The well-known challenge for market-based environmentalism, however, is that many of the things we value in the environment are external to markets. Achieving sustainable development will depend on putting a price on these externalities—for example on carbon and biodiversity—in a way that reflects public preferences. Capturing these values—and making allowances for the separation of costs and benefits through space and time—is the job of economists (Hanley and Barbier 2009). Market-based instruments such as green taxes ought, therefore, to provide a better way of managing sustainable development than command and control approaches that are often based on reductionist analyses.

What role for natural scientists and SETAC in all this? Putting a price on carbon emissions depends on making quantitative links from them to temperature changes they cause and ultimately to the effects on people and the natural environment. Putting a price on biodiversity changes depends on quantifying the links to effects on ecosystem services that are valued.
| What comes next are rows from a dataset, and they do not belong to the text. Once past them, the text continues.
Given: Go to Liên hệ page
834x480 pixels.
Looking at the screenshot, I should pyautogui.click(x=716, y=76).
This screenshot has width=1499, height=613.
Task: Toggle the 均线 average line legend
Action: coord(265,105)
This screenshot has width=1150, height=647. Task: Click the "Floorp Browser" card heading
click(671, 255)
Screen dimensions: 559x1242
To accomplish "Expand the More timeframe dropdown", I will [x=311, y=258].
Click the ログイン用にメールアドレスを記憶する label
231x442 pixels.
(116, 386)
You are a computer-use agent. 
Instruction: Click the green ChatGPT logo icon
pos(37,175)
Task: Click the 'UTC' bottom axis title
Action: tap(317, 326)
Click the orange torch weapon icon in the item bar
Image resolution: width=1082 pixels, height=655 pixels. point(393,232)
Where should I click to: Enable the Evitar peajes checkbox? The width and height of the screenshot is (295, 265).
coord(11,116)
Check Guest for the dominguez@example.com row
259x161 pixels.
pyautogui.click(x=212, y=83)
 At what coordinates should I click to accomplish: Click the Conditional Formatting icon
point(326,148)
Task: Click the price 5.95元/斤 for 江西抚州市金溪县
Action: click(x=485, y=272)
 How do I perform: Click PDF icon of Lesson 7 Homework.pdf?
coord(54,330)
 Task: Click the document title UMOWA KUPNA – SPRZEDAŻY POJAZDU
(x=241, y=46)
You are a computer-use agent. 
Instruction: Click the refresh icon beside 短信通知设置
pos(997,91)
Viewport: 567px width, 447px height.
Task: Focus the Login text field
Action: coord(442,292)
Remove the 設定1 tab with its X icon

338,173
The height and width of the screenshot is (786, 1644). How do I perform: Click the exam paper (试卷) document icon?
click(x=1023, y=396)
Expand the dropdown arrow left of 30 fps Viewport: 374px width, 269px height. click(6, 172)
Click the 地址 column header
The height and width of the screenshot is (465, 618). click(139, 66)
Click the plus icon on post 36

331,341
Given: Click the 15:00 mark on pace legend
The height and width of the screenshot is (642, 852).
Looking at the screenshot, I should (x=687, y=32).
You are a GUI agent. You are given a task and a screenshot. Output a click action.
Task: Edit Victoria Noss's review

The natural science behind this should be about making the connections between our emissions and activities and the likely impacts that matter—and exposing the uncertainties in our understanding of these links.

There is a lot to be said for scientists being involved in the sustainable development debate as citizens but, given the complexity, there is always a risk that the value judgments of scientists (e.g., on how seriously to take uncertainty) are accepted as facts. There is a need for a science that is responsive to making the markets work for sustainable development through a value-relevant (not value-biased) approach (Calow and Forbes 2010).